━━━ DATA FOR THIS EXERCISE

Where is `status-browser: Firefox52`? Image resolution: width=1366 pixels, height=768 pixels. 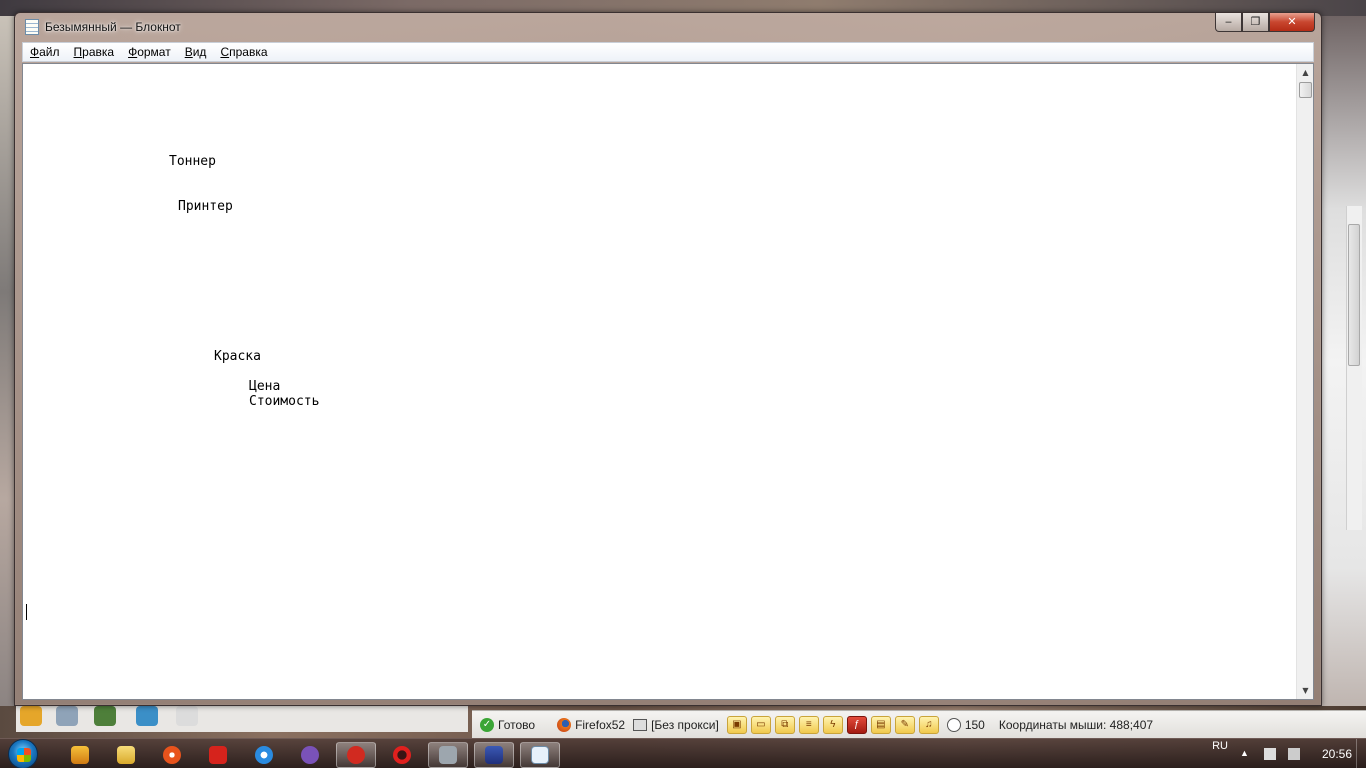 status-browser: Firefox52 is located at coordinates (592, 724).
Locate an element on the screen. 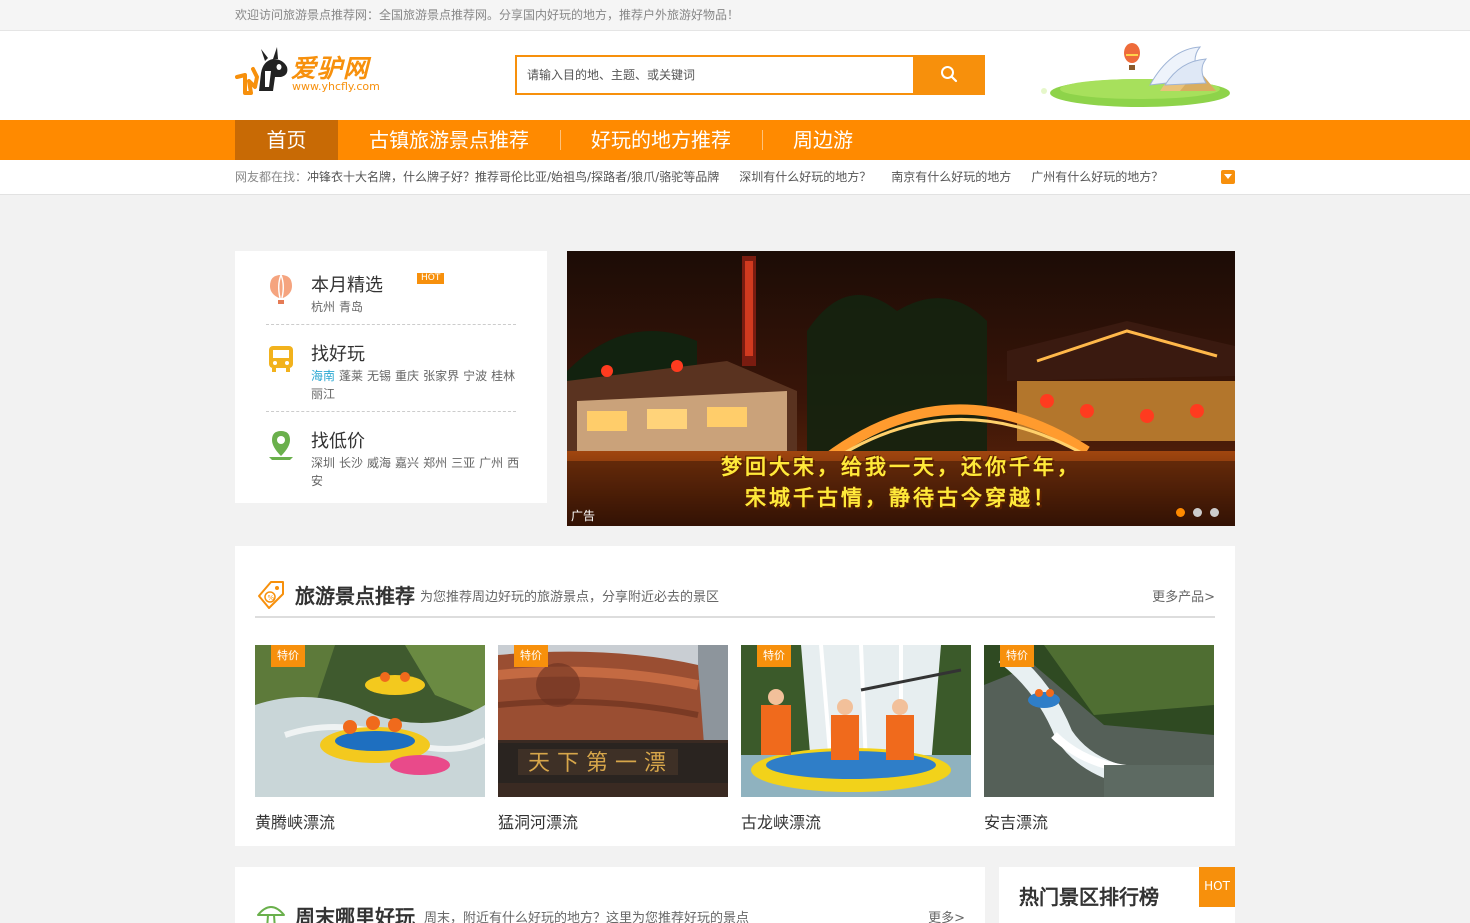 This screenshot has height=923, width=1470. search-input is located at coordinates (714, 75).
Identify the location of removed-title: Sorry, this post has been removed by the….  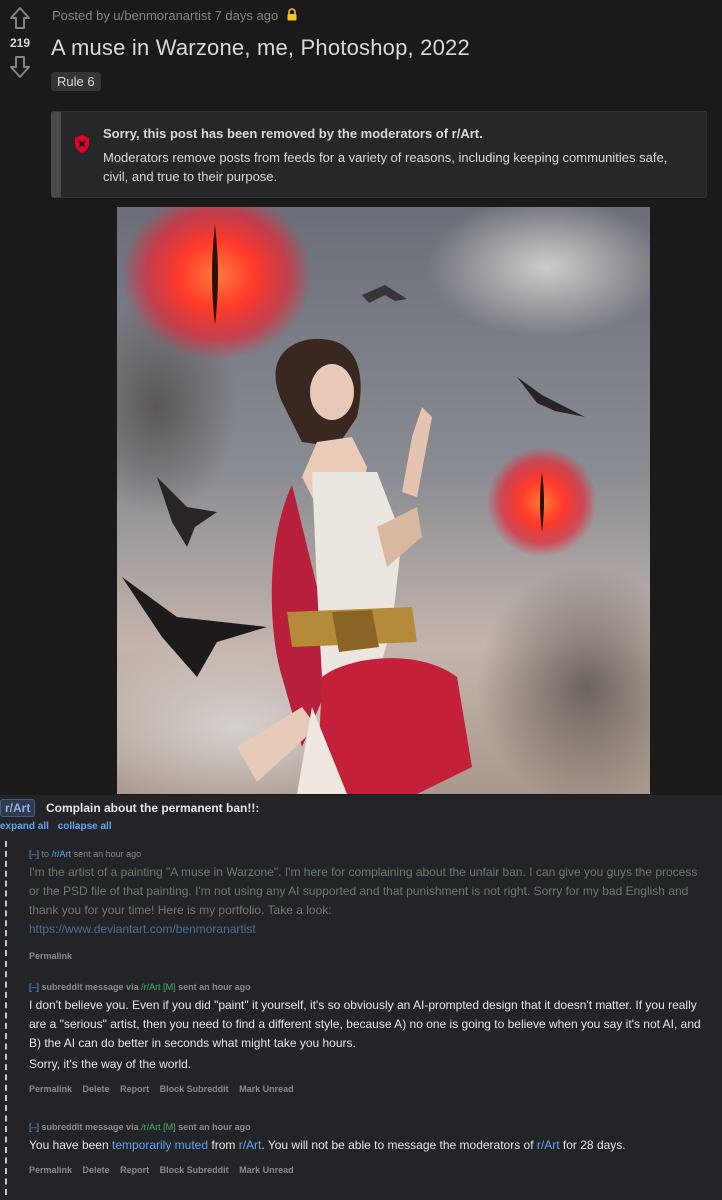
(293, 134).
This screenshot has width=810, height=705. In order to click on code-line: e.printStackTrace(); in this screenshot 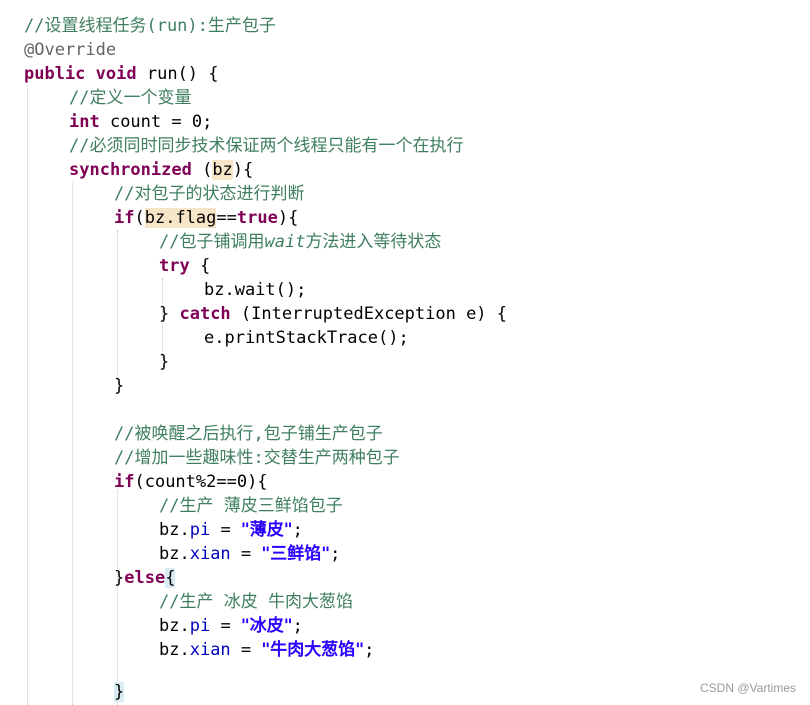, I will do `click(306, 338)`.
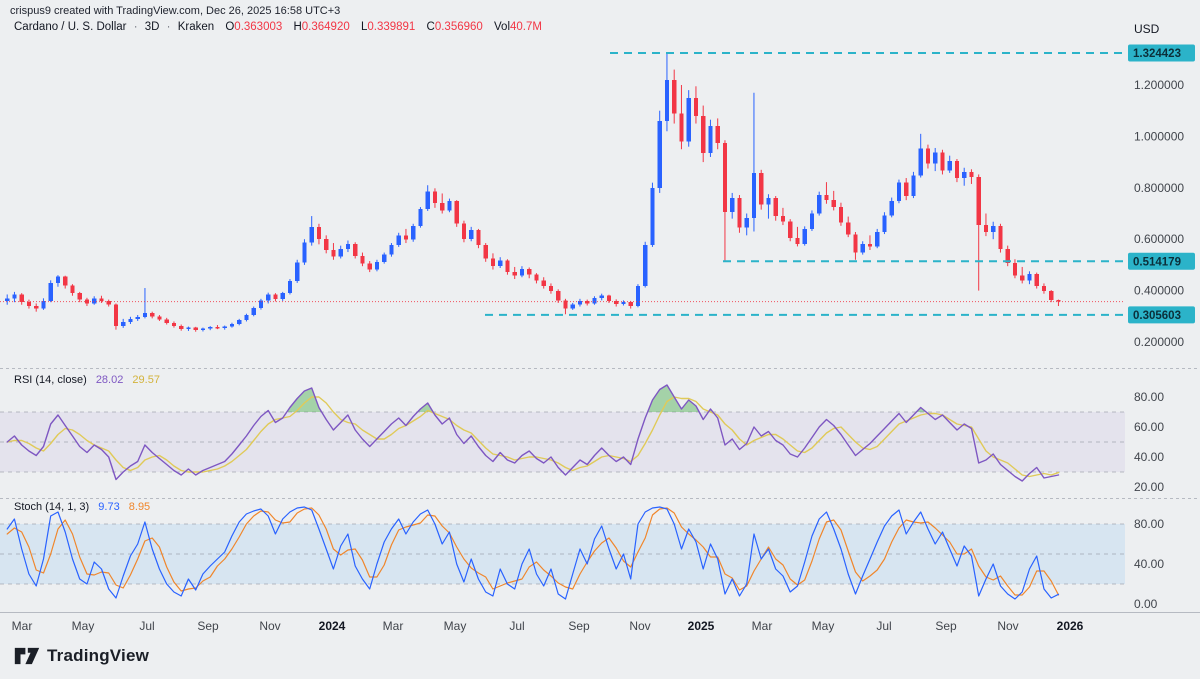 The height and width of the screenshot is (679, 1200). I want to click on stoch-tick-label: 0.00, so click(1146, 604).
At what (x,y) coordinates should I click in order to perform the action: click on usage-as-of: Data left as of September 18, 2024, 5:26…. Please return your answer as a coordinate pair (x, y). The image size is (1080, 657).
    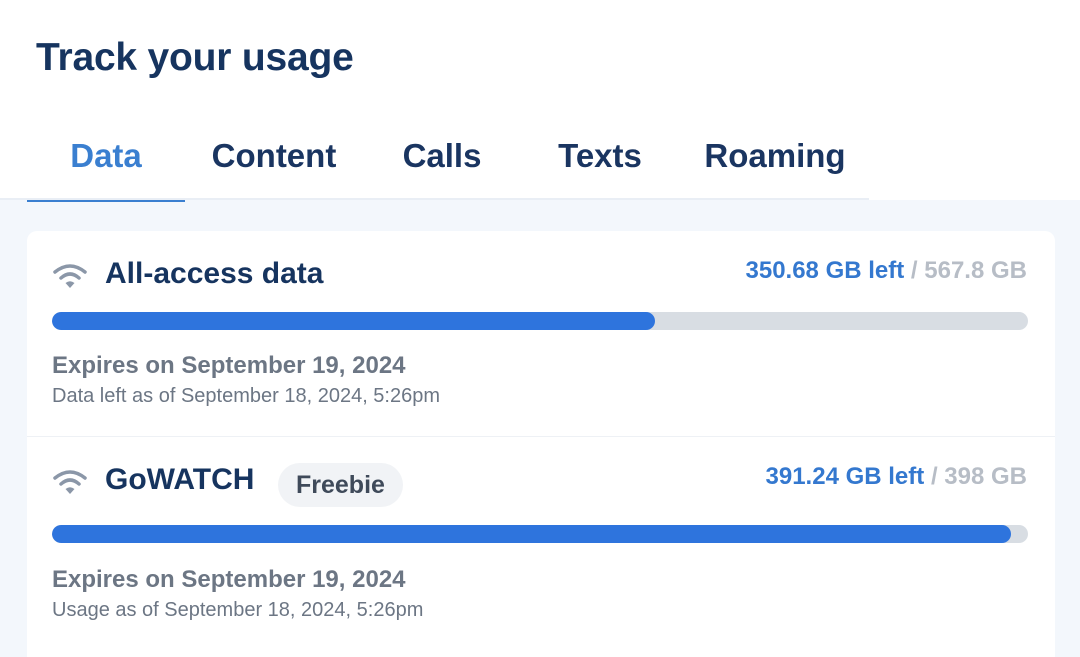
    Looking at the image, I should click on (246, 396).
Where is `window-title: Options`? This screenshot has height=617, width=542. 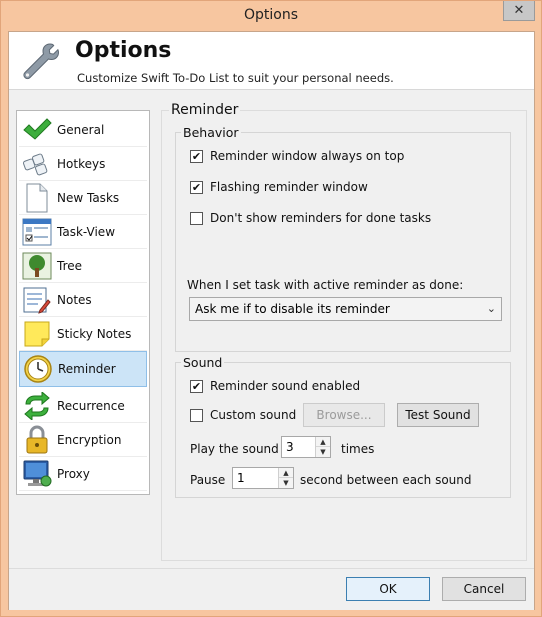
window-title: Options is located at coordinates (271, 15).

━━━━━━

Copy out the rows above exactly, from the line containing "has height=617, width=542." through the final line of the rows, both included. Leave the pictures out of your copy.

Where is `window-title: Options`? This screenshot has height=617, width=542. 
window-title: Options is located at coordinates (271, 15).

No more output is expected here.